Will This Lawsuit End Gene Patenting?
Leslie Madsen Brooks writing at BlogHer wants to know if the end is near for gene patenting:
Earlier this month, the American Civil Liberties Union joined the Association for Molecular Pathology, the American College of Medical Genetics, the Boston Women's Health Book Collective, and numerous other plaintiffs--including individual breast cancer patients--in filing a lawsuit against Myriad Genetics, the U.S. Patent Office, and the directors of the University of Utah Research Foundation.
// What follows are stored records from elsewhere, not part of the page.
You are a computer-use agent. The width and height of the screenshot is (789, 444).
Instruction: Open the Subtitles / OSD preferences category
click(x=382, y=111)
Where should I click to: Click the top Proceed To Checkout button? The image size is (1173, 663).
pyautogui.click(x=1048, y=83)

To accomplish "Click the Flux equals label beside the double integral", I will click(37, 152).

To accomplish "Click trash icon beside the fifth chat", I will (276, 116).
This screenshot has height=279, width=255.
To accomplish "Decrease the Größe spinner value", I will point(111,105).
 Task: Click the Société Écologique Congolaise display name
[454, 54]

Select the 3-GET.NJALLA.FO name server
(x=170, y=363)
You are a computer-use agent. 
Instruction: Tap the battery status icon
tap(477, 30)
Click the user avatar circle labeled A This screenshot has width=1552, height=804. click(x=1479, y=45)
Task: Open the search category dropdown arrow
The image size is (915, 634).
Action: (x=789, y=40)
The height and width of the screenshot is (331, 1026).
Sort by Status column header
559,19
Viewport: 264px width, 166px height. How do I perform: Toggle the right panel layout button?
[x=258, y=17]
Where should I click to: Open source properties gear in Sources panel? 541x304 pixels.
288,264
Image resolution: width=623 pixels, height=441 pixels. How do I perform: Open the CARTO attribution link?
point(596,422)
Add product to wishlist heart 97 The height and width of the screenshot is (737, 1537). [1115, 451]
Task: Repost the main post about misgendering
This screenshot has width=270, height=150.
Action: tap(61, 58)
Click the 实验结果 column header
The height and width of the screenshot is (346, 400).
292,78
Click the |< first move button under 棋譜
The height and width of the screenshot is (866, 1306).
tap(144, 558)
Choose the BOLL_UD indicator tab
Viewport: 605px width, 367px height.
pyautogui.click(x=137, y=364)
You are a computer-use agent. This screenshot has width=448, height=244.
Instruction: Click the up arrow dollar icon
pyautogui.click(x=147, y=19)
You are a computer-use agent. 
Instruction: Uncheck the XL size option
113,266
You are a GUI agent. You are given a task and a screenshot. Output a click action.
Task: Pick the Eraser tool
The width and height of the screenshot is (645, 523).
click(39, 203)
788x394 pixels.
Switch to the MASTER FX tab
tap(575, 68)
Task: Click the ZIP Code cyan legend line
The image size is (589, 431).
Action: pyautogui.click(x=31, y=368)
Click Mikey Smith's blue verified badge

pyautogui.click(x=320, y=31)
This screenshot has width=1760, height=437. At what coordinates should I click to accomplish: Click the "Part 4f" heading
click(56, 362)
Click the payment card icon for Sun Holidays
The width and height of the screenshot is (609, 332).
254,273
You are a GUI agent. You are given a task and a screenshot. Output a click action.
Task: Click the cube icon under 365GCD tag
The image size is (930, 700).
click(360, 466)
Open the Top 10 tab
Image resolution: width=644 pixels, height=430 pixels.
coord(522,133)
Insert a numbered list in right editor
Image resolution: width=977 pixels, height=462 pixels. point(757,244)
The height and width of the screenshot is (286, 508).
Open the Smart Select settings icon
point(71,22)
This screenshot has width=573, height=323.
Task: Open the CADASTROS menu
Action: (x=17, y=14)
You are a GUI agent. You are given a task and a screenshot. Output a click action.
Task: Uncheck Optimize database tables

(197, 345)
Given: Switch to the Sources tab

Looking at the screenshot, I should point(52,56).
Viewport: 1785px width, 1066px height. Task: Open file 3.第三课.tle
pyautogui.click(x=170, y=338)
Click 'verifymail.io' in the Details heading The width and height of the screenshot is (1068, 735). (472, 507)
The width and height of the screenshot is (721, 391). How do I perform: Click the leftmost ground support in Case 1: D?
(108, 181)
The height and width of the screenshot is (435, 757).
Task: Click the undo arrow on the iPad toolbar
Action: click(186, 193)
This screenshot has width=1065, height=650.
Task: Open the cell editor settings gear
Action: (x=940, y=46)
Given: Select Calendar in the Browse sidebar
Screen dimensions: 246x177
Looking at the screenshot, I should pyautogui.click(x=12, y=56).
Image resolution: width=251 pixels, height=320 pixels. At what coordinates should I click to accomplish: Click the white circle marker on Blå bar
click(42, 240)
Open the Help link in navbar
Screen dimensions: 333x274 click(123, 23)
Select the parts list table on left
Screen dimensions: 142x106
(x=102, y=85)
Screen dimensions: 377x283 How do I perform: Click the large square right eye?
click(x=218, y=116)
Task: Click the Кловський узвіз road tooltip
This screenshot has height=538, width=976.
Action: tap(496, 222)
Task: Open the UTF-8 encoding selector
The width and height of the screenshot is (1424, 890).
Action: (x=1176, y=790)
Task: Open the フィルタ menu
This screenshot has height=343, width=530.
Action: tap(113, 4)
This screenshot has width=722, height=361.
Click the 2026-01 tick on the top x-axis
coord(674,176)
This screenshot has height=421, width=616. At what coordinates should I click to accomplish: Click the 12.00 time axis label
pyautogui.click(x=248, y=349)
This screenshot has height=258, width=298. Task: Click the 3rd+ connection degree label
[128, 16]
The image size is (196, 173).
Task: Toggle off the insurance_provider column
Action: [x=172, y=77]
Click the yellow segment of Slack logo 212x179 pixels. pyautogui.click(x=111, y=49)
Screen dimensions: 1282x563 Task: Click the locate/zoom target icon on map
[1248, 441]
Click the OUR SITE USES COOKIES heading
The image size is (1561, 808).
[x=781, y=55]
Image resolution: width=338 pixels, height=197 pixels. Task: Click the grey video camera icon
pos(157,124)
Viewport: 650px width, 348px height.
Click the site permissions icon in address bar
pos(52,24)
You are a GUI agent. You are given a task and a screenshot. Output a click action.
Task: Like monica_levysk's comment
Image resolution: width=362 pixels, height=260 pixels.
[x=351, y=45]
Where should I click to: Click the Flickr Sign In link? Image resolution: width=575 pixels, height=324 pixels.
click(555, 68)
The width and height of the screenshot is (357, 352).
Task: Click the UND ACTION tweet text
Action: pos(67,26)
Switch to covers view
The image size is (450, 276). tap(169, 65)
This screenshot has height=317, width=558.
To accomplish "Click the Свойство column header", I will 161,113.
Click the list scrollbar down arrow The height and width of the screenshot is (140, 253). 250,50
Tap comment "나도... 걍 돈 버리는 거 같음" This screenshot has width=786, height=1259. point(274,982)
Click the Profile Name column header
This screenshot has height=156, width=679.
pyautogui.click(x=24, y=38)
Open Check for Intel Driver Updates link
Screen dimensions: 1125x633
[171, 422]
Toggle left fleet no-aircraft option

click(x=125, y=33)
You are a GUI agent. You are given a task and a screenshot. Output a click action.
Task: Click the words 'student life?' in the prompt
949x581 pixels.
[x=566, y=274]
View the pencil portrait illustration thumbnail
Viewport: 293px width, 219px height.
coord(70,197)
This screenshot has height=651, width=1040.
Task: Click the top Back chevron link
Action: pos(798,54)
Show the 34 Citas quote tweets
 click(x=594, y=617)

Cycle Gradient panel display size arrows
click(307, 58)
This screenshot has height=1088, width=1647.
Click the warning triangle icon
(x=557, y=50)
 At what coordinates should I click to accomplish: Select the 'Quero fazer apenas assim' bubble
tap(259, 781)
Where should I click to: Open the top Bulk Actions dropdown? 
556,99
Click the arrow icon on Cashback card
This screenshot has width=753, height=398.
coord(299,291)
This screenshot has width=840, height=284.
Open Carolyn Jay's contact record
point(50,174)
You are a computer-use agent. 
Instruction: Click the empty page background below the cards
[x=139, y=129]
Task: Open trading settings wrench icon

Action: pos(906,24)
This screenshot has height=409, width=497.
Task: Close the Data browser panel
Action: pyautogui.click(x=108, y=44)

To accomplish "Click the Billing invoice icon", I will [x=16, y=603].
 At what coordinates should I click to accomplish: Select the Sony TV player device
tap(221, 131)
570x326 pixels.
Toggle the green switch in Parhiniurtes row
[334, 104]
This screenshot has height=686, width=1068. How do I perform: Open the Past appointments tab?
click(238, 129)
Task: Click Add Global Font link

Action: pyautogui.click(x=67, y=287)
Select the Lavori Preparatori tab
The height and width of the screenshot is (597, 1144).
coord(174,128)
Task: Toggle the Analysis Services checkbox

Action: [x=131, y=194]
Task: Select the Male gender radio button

Myriad Genetics has patents in the U.S. for the BRCA1 and BRCA2 genes, the presence of which has been linked to an increased risk of breast or ovarian cancer.
The suit alleges that such gene patenting is unconstitutional, in large part because "ease of access to genomic discoveries is crucial if basic research is to be expeditiously translated into clinical laboratory tests that benefit patients in the emerging era of personalized and predictive medicine," and such patents restrict the use of the genes. ...
I have three knee-jerk reactions to that ... No. It seems very unlikely. When pigs fly.
If the basic right to patent genes is thrown out, as it had bloody well ought to be, Monsanto, Syngenta, Pioneer and all the rest will lose their iron grip on the genetically modified seeds that are their ticket to banking-industry-like fees and higher pesticide sales. I know patent law is theoretically about the public good, but come on.
Patent law, like virtually all else, is about securing the ongoing right to profit for people already making massive profits. That's one of the greatest goods our legislative and judicial system recognize.
We have figured out by now that hardly anyone in government believes all that civics class stuff, right?